What things are called in Who's On First
Who's On First uses a variation of RFC 5646 for identifying names. The W3C's Language tags in HTML and XML page describes RFC 5646 like this:
RFC 5646 caters for more types of subtag, and allows you to combine them in various ways. While this may appear to make life much more complicated, generally speaking choosing language tags will continue to be a simple matter - however, where you need additional power it will be available to you. In fact, for most people, RFC 5646 should actually make life simpler in a number of ways – for one thing, there is only one place you need to look now for valid subtags.
Although it provides some additional options for identifying common language variations, RFC 5646 includes all of the tags that were previously valid. If you have been using RFC 1766, RFC 3066, or RFC 4646 you do not need to make any changes to your tags.
The list below shows the various types of subtag that are available. We will work our way through these and how they are used in the sections that follow.
language-extlang-script-region-variant-extension-privateuse
Sometimes RFC 5646 is referred to as BCP (Best Current Practice) 47.
-
We follow the same structure outlined in RFC 5646 but use
_
(underbar) characters instead of-
(dash) characters for delimiting individual properties of a language identifier. -
We use three-letter language codes (e.g.:
eng
rather thanen
two-letter codes) to identify the primary language. -
The use of either the "script" (e.g.:
kor_latn
) or "region" (e.g.:eng_ca
) subtags is allowed, although neither is required. -
While not explicitly forbidden neither the "extlang" or the "variant" subtags are commonly used, and Who's On First tools for parsing name labels may not support them.
-
We use private extensions, specifically a
-x-[NAME_TYPE]
label. We also use private extensions that are longer than the maximum 8-characters per RFC 5646. A mapping (between WOF names and shortened RFC 5646 compliant extensions) does not exist, as of this writing, but will be provided.

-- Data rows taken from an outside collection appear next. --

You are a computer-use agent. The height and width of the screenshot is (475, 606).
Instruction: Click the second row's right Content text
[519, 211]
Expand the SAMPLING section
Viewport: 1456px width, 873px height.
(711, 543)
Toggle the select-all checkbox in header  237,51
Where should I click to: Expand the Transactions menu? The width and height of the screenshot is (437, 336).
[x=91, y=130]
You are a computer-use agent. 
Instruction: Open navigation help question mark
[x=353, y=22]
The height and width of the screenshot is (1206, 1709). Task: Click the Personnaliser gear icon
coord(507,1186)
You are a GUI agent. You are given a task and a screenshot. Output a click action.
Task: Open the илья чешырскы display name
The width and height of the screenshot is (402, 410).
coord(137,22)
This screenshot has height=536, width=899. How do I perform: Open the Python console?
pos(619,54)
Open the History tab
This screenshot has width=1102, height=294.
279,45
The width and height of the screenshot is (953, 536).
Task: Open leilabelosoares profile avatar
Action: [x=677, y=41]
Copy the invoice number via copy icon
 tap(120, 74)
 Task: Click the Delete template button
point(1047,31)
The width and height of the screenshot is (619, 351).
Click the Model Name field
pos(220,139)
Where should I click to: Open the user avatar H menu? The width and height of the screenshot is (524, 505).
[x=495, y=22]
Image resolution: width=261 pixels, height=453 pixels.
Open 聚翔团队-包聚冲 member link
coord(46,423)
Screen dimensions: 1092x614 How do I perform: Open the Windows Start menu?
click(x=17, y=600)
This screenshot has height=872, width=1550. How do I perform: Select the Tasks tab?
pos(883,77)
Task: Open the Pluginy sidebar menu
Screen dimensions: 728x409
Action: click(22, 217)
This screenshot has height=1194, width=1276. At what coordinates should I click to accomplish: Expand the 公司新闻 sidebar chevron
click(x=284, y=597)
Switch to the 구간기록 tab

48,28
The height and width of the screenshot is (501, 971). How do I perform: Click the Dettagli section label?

- Replace the "_" separators with "-"
- You probably want to replace 3-letter language codes with 2-letter language codes
eng_x_preferred → en-x-preferred
fre_ca_x_variant → fr-ca-x-variant
The mapzen.whosonfirst.names Python library provides libraries and functions for converting between Who's on First
, Geoplanet
and RFC 5646 subtags
.
Note: When converting to subtags the library does convert three-letter language codes to two-letter language codes.
For example:
import mapzen.whosonfirst.names
lbl = mapzen.whosonfirst.names.labels()
names = ("fin_p", "eng_s", "unk_v")
for n in names:
print n
n2 = lbl.convert(n, 'geoplanet', 'wof')
print n2
n3 = lbl.convert(n2, 'wof', 'subtags')
print n3
n4 = lbl.convert(n3, 'subtags', 'wof')
print n4
n5 = lbl.convert(n4, 'wof', 'geoplanet')
print n5
Would yield:
fin_p
fin_x_preferred
fin-x-preferred
fin_x_preferred
fin_p
eng_s
eng_x_colloquial
eng-x-colloquial
eng_x_colloquial
eng_s
unk_v
und_x_variant
und-x-variant
und_x_variant
unk_v
In the beginning:
-
We had names according to QuattroShapes
-
We re-indexed all the names, aliases and translations from WOE (7.10) and concordances between WOE and the Gazetteer for many of them. Those we don't have concordances for will simply be imported in to the Gazetteer as new records complete with their names and aliases.
-
We had concordances for many places in Geonames which also has many of its own aliases and translations, sometimes exceeding those of WOE
WOE defines two properties for a name:
- a ISO 639-3 language code
- a name "type", which is a canned list as defined by the WOE folks:
The Name_Type field is a single letter code that describes the alias
as follows:
* P is a preferred English name
* Q is a preferred name (in other languages)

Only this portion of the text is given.